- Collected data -
════════

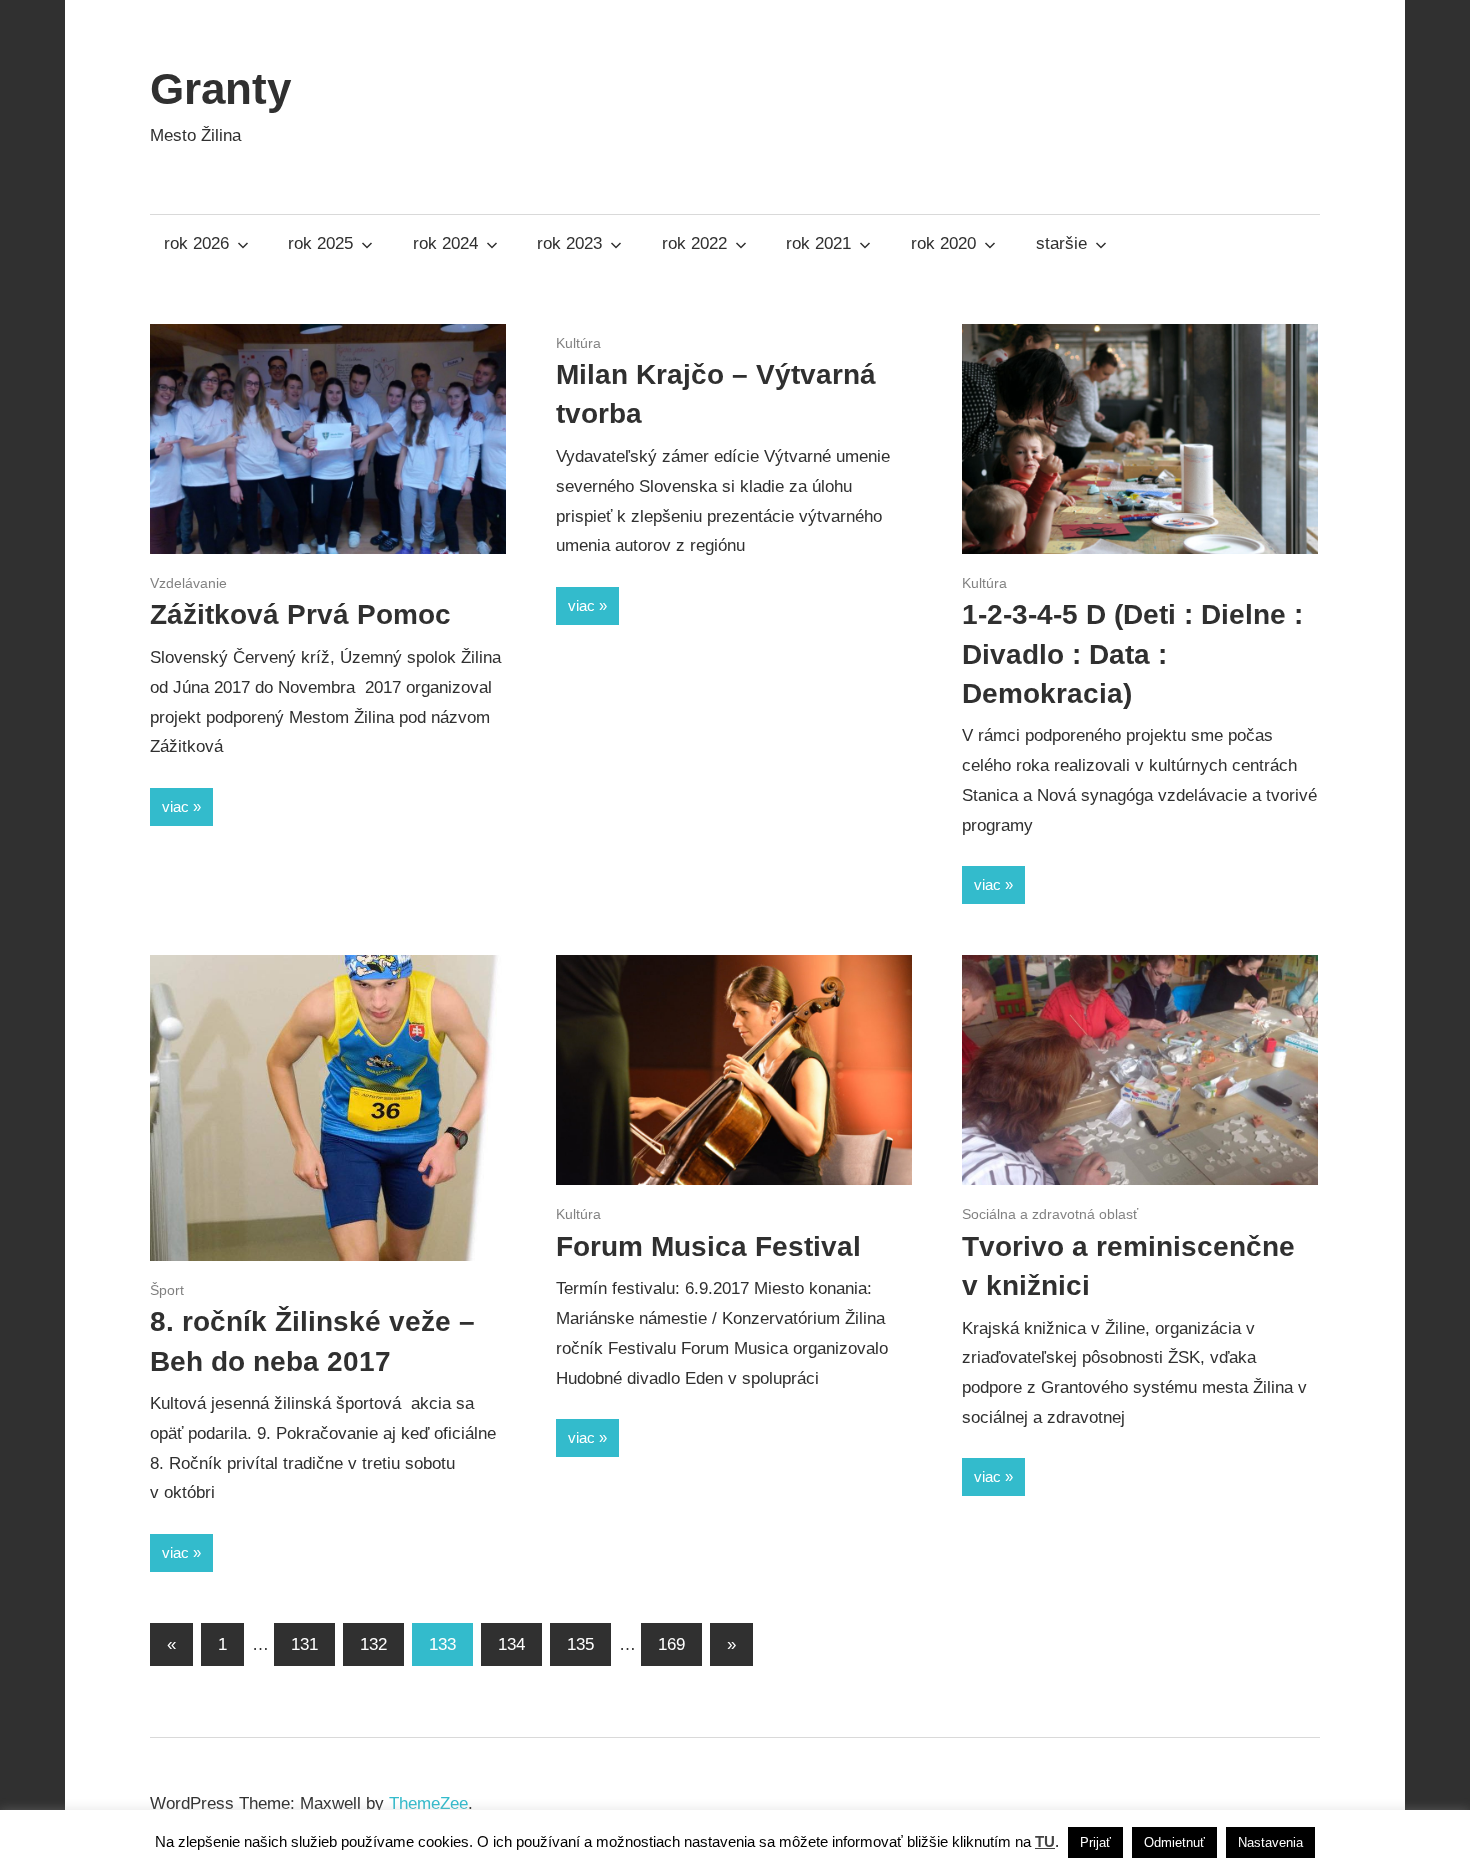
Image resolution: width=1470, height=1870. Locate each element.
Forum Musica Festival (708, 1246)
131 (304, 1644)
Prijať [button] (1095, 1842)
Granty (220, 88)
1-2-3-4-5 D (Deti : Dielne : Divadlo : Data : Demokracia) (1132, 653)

════════

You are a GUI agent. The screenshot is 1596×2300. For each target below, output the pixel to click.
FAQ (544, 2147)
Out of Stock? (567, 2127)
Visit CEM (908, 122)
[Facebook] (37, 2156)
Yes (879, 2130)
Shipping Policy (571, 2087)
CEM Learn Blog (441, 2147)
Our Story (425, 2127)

════════

- What to work on -
Only the lines above from the line containing "Granty (220, 88)" through the line containing "1-2-3-4-5 D (Deti" should be retyped, exactly and with both ends included.

- Answer section -
Granty (220, 88)
1-2-3-4-5 D (Deti : Dielne : Divadlo : Data : Demokracia) (1132, 653)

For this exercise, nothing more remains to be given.